Advancing visual neuroscience: expanding boundaries from bench to bedside

Visual perception is a complex neural process that involves interactions between the eyes, optic nerves, and the visual cortex of the brain. As such, visual neuroscience is crucial for understanding the neural mechanisms underlying vision and how the brain processes visual information. This field of study not only has significant implications for diagnosing and treating visual disorders, but also holds promise for developing innovative therapies aimed at restoring or enhancing vision^[1,2]. Therefore, advancements in visual neuroscience will further deepen our understanding of the complex collaborative mechanisms between the brain and eyes, ultimately paving the way for earlier diagnosis and more effective treatment of visual diseases.

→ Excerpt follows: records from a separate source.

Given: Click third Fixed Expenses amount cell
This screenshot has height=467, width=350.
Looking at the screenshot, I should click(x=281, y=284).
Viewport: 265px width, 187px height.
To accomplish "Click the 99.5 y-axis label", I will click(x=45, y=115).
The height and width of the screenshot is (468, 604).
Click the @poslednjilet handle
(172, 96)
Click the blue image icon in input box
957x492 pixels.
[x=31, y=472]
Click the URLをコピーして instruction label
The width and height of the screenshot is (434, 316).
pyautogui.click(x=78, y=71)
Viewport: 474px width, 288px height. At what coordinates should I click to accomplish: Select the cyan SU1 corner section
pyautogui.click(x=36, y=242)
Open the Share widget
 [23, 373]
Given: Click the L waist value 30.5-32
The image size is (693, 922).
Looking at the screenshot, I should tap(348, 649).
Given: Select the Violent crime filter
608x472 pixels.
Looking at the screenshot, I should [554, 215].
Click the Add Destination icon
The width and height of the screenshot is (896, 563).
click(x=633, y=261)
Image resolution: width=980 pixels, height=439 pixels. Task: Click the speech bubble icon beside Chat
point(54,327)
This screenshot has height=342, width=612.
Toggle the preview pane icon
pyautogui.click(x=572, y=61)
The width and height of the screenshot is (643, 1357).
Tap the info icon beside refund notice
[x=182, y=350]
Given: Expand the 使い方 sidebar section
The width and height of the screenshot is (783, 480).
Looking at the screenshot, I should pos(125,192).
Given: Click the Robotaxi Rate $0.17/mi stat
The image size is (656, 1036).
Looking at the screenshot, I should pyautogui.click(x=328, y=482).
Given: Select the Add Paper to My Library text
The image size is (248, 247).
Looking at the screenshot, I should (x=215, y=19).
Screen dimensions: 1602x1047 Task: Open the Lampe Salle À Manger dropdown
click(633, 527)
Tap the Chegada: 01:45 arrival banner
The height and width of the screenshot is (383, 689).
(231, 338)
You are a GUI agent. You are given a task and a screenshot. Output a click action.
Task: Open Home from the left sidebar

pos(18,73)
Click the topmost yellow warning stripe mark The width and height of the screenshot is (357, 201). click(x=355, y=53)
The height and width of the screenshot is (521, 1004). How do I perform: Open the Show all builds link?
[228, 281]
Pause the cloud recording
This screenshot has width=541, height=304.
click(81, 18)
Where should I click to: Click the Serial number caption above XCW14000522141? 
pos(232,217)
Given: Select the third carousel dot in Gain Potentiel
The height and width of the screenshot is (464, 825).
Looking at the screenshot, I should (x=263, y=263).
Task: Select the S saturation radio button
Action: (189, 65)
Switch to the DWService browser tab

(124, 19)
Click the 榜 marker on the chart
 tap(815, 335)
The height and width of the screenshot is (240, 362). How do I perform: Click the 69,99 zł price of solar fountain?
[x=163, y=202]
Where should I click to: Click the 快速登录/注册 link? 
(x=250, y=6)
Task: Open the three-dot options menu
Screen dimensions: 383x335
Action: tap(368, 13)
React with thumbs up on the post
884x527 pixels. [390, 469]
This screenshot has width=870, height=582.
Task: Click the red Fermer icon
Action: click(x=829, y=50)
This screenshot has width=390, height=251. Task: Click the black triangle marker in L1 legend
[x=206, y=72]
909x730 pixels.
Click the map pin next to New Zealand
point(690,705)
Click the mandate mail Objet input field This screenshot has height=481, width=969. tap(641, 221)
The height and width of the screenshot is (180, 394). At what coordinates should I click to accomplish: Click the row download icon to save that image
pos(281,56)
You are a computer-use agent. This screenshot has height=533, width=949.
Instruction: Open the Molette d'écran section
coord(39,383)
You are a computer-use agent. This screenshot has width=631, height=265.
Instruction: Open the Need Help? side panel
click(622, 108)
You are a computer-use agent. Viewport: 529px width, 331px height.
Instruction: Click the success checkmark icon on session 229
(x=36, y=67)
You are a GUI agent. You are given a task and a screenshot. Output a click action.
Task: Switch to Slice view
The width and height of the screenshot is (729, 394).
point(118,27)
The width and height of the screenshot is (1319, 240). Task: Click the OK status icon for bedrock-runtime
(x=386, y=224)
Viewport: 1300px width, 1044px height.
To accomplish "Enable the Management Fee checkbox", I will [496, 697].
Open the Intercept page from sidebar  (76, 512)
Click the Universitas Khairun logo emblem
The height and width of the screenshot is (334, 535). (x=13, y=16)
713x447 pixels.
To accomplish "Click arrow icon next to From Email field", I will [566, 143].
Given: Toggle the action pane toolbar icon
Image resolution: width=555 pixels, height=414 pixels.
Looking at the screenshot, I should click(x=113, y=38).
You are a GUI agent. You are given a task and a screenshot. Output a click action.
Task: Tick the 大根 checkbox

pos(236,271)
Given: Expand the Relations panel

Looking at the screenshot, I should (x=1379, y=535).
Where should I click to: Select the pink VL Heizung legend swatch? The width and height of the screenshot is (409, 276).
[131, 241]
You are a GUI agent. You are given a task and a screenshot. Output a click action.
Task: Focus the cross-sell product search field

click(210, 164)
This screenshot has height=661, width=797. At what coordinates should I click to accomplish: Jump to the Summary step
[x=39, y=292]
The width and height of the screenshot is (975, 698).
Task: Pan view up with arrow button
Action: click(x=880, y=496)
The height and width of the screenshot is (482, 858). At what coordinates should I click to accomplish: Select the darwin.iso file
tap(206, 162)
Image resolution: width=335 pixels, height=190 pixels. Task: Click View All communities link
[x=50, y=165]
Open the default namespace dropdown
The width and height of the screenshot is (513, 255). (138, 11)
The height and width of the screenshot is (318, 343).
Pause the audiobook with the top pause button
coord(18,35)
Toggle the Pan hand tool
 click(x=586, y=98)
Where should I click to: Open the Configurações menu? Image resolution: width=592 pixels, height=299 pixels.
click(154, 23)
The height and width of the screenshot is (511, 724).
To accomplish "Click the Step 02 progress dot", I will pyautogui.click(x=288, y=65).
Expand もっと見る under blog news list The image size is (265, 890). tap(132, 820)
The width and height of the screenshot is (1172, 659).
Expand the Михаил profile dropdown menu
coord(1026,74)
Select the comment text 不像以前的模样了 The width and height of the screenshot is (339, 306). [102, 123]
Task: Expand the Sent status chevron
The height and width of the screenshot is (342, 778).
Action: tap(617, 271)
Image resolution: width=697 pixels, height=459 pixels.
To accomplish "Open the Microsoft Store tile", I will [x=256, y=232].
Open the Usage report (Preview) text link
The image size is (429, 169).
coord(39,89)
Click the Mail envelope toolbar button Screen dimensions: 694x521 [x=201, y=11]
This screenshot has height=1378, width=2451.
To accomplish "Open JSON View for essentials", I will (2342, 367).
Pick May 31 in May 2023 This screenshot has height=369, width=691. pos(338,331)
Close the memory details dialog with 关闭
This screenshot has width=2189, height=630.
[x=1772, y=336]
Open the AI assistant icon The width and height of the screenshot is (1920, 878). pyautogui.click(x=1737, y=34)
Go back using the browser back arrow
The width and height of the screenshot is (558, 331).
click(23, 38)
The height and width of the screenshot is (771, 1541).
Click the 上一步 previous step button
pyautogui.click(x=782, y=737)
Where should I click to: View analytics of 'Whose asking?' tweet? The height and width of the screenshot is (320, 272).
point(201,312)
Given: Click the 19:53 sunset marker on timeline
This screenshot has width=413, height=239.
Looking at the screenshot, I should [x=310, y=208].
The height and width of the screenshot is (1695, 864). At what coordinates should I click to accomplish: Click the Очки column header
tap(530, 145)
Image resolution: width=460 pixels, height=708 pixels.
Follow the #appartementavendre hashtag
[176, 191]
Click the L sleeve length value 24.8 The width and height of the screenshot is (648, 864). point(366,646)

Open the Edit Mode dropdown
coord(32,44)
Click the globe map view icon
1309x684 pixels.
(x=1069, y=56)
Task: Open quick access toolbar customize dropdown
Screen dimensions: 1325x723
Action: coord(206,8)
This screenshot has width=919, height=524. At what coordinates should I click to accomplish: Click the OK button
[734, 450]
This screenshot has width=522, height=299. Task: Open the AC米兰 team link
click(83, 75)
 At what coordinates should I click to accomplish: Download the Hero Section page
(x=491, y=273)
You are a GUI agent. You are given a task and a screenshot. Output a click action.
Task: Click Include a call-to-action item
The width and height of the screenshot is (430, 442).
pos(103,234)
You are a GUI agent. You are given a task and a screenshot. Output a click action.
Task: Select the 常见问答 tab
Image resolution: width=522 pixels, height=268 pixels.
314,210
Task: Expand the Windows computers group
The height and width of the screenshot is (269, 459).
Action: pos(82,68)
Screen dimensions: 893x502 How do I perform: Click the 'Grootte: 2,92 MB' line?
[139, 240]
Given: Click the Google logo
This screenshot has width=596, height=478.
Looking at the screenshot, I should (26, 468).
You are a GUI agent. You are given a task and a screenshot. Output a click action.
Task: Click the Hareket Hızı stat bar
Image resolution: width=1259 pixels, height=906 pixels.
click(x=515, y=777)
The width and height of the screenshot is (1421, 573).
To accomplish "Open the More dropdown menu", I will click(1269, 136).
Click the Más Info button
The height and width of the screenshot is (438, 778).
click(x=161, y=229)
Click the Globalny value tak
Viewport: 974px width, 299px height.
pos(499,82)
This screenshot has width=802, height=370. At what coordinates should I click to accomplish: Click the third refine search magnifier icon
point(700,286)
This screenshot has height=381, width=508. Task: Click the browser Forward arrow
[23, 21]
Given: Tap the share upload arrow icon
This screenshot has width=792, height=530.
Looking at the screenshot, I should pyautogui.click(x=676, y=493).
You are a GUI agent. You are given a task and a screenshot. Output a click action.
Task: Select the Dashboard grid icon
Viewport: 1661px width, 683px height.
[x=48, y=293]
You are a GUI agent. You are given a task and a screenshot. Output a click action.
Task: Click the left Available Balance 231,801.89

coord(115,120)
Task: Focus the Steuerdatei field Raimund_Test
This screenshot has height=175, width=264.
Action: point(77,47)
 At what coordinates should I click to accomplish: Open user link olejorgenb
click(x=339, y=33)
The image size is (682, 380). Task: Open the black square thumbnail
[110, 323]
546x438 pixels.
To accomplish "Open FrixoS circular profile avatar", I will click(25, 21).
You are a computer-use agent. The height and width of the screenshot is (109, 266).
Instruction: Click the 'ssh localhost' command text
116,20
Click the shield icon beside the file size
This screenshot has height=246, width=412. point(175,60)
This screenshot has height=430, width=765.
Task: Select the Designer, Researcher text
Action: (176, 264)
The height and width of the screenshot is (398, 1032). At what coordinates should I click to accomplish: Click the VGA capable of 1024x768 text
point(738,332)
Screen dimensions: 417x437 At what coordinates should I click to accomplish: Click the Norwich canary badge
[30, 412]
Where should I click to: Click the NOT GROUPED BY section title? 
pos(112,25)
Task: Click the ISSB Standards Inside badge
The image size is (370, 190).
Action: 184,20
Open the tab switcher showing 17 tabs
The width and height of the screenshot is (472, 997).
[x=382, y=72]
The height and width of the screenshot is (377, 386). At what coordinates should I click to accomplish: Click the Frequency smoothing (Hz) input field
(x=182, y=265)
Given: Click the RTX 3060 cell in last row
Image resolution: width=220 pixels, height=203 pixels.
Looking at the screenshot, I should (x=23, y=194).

The current research in visual neuroscience covers a wide range of experimental and clinical studies focused on the biological mechanisms and disease processes affecting vision. Recent advancements have provided deeper insights into the molecular, cellular, and system-level processes underlying both normal and pathological visual function, with a particular emphasis on retinal degeneration, optic neuropathies, and neurodegenerative diseases that affect the visual system^[3−6]. Novel strategies for restoring vision, including gene therapy, retinal implants, and neuroprotective treatments, are being explored to address a wide range of visual disorders^[7]. Furthermore, the integration of advanced imaging techniques, computational models, and psychophysics has significantly enhanced our understanding of visual perception and cognition^[8−10]. Last but not least, clinical studies continue to shed light on manifestations of visual neural damage, while simultaneously advancing treatments for visual dysfunction, offering hope for better therapeutic interventions and technologies.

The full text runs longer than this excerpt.